What lines of the data below include the word "using"? Report them by copying each.

Task inputs Block Start

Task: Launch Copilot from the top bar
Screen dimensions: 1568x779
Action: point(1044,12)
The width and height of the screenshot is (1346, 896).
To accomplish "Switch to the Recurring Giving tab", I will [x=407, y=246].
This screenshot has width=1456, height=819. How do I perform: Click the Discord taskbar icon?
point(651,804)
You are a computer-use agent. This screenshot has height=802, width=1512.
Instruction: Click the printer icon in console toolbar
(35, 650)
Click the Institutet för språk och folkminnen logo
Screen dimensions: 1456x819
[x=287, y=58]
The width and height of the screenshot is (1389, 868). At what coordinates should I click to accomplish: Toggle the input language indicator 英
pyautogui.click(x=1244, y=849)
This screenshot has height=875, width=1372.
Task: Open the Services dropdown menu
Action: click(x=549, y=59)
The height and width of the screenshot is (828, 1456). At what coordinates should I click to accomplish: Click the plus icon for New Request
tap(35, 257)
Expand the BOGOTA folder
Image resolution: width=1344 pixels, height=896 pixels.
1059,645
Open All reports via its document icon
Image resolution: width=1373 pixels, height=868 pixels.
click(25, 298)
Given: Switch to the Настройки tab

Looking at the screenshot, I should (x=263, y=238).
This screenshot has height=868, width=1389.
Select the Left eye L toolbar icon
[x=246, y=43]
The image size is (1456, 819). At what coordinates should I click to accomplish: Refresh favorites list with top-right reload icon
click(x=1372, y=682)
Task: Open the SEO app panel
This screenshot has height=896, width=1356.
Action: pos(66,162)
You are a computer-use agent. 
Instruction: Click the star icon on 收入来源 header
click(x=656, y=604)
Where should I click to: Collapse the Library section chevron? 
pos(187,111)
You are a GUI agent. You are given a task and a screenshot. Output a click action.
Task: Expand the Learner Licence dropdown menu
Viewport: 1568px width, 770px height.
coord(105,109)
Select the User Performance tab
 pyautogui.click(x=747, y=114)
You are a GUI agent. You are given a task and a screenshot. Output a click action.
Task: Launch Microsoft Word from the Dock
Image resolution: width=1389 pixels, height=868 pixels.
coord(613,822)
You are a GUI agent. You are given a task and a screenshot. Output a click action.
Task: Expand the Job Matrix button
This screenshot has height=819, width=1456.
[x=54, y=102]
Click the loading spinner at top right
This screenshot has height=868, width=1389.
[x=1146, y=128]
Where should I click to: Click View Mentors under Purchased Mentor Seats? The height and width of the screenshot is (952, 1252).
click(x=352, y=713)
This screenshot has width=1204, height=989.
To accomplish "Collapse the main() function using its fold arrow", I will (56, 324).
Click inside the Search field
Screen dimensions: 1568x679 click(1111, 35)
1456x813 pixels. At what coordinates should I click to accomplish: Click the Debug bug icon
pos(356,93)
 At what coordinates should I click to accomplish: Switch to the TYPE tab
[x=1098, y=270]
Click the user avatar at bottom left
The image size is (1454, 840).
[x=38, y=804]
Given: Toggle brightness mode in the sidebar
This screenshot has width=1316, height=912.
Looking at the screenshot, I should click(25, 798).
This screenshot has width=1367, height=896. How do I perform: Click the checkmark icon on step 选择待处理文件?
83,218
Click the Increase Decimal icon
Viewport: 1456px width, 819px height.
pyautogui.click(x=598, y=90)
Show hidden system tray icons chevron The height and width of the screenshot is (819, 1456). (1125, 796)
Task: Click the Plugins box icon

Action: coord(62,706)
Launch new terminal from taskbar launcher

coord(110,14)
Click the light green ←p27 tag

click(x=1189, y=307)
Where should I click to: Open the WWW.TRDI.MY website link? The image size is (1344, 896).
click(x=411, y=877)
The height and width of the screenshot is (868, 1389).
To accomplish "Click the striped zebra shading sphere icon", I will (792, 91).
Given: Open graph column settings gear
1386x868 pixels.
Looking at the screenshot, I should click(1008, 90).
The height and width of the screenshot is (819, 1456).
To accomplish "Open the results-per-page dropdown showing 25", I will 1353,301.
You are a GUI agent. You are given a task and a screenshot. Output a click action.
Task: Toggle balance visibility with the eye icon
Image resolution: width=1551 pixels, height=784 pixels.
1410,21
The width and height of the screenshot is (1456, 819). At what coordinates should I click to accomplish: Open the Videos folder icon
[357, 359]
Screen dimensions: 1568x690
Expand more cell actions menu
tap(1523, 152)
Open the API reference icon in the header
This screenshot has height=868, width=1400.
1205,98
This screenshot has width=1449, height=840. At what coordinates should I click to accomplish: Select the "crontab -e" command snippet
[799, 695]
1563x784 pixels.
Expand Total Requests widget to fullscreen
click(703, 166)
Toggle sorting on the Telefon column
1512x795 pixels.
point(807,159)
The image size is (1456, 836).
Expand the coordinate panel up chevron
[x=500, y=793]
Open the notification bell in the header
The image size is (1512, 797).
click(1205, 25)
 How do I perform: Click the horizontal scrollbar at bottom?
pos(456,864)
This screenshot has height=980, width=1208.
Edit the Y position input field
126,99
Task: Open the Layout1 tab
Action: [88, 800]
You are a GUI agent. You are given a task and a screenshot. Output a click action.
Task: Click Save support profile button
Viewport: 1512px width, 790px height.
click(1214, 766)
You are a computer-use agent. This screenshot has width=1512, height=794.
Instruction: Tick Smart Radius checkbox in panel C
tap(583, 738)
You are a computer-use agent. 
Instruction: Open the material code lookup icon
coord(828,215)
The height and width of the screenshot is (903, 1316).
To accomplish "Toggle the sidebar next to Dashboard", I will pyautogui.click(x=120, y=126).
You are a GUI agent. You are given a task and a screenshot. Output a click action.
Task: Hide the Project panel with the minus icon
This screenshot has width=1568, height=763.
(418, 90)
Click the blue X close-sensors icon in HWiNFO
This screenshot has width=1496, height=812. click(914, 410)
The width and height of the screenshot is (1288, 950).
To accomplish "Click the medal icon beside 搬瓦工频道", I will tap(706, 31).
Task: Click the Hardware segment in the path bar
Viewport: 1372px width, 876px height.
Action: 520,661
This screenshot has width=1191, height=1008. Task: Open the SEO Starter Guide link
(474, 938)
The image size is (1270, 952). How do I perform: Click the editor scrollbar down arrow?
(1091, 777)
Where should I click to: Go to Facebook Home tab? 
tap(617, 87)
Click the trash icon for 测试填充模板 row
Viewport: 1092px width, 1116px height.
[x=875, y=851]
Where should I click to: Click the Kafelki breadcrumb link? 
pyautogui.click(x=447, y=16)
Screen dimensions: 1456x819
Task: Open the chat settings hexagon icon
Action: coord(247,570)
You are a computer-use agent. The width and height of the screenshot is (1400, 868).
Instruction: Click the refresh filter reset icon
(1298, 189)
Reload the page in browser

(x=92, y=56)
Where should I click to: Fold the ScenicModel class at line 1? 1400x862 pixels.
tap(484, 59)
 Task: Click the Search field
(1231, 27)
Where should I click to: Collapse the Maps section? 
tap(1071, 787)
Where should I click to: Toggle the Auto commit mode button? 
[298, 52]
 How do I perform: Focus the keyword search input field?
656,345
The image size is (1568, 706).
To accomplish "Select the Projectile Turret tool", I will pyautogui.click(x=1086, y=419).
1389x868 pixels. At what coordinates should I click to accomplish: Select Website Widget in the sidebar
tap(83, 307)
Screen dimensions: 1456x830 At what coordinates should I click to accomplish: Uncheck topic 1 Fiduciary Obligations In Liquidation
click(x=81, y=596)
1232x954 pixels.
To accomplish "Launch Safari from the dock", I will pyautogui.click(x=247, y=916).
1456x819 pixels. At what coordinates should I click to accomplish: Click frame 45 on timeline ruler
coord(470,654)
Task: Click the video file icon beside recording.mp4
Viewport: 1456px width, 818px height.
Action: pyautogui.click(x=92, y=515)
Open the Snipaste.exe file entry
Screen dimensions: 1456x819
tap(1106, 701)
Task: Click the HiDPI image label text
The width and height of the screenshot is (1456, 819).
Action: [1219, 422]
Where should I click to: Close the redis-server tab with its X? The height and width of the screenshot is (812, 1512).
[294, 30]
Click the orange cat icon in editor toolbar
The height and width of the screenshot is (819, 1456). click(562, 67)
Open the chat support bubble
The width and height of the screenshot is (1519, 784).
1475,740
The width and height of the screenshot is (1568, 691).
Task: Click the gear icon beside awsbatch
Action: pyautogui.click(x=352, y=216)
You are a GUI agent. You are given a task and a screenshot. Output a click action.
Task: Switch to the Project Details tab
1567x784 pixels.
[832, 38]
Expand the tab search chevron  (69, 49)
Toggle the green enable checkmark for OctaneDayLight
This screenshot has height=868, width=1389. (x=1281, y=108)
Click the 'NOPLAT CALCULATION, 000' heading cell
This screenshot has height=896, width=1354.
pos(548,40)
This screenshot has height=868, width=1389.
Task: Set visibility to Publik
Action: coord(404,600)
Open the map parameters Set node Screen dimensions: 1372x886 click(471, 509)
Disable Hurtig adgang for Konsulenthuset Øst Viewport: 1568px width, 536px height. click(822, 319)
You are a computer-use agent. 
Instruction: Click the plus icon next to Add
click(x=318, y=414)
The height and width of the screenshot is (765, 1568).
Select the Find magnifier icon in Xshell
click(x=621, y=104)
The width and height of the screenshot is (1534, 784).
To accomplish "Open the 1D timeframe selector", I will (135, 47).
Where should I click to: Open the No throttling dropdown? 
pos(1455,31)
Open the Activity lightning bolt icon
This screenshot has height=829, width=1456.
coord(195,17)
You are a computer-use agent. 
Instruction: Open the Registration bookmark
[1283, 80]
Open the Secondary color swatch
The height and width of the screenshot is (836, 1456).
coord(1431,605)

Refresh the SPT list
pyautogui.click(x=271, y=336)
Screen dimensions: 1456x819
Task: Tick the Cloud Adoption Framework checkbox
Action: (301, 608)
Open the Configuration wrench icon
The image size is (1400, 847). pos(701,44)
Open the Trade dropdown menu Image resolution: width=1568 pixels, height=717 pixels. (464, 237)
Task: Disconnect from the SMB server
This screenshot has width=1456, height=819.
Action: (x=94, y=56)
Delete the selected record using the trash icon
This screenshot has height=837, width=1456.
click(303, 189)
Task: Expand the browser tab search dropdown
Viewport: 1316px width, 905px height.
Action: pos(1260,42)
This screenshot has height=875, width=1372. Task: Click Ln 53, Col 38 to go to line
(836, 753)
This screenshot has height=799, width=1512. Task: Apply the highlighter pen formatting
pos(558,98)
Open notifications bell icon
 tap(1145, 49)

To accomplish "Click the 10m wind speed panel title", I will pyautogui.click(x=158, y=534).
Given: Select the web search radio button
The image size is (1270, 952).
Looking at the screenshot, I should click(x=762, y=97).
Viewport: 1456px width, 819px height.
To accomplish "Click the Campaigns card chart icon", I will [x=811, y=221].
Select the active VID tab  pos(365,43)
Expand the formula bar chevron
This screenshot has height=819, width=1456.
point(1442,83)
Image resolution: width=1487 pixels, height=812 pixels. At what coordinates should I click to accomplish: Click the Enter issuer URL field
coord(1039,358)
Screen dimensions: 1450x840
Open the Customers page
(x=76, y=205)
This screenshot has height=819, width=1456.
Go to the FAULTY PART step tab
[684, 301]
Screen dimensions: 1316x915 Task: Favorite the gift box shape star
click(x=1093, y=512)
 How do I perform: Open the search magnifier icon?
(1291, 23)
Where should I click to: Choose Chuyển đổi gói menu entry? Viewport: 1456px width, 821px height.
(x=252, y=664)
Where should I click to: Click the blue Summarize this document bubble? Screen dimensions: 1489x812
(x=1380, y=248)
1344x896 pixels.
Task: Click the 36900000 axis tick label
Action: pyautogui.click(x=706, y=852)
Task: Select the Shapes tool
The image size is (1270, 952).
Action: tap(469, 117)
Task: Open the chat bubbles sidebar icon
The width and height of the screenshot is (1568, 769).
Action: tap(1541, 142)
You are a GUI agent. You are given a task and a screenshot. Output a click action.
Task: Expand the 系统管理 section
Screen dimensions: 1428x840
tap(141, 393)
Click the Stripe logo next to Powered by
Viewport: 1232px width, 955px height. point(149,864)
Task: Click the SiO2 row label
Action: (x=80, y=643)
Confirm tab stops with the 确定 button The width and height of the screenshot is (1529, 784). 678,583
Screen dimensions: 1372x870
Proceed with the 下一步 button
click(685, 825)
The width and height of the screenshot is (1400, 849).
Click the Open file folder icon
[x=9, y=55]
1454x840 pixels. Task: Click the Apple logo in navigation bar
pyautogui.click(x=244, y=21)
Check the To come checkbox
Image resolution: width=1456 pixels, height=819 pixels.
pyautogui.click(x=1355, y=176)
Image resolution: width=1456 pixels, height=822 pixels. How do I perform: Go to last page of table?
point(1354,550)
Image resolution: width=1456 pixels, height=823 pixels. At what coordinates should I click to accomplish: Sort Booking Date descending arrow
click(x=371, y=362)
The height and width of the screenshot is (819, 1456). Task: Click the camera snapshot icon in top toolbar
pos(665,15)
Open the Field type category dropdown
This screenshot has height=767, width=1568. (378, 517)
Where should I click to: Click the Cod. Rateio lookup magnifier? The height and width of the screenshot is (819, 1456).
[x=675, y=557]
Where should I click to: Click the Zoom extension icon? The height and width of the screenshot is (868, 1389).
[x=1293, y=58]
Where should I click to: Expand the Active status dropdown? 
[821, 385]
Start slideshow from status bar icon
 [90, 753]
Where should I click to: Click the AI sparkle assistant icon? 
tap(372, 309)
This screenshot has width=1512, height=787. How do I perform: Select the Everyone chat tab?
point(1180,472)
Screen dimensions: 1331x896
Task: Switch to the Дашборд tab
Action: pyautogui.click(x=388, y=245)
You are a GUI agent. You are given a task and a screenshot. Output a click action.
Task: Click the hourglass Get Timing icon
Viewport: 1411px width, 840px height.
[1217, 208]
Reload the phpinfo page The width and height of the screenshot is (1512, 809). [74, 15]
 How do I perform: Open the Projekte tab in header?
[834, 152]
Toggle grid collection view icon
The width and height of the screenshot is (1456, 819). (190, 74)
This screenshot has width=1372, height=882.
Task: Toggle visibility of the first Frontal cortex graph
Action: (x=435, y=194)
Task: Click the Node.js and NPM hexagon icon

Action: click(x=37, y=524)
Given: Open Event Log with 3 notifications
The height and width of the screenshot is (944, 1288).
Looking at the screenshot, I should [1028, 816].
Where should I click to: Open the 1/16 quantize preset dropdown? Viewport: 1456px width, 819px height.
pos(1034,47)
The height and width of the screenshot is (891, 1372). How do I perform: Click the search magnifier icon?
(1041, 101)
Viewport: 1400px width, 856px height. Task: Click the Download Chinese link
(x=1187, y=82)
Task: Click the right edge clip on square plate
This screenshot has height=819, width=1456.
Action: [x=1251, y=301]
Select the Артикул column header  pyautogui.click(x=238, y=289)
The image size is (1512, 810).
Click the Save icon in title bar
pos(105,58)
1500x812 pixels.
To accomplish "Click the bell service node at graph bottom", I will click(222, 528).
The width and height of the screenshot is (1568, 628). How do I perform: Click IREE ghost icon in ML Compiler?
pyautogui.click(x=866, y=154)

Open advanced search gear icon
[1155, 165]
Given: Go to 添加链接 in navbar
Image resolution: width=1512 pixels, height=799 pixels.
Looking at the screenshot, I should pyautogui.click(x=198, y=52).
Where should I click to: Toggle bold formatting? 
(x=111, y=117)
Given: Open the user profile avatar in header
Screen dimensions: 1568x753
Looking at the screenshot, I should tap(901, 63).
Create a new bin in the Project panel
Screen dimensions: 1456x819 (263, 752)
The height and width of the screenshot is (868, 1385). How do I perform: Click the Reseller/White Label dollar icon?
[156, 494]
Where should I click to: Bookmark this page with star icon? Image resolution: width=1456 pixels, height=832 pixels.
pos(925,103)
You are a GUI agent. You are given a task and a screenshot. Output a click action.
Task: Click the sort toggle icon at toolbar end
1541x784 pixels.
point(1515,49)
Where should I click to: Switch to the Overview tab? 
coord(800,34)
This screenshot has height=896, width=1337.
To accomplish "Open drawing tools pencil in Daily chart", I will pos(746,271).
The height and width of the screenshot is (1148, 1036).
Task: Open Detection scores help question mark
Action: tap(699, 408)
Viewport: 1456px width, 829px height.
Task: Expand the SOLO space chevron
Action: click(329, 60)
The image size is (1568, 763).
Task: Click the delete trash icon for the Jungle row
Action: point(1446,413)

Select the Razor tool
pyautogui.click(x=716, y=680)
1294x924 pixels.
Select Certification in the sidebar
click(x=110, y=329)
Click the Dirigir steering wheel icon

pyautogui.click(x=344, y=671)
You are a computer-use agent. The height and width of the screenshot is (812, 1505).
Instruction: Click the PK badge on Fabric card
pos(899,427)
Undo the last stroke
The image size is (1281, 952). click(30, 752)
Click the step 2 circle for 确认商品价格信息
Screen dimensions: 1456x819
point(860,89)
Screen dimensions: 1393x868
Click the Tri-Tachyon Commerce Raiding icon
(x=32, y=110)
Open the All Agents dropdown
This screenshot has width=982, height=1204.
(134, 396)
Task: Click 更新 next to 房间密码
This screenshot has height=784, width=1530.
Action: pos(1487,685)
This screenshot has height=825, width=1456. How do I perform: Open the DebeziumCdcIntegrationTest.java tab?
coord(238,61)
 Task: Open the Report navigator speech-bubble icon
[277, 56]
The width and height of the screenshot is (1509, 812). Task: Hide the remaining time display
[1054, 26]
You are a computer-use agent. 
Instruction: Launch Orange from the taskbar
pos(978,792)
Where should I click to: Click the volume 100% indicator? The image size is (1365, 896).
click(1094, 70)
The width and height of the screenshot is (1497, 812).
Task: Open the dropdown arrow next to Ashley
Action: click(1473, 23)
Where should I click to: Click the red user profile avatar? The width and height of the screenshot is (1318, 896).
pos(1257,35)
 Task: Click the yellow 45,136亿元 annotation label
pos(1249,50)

Task inputs Block End

Solution to the problem:
To accomplish "Collapse the main() function using its fold arrow", I will (56, 324).
Delete the selected record using the trash icon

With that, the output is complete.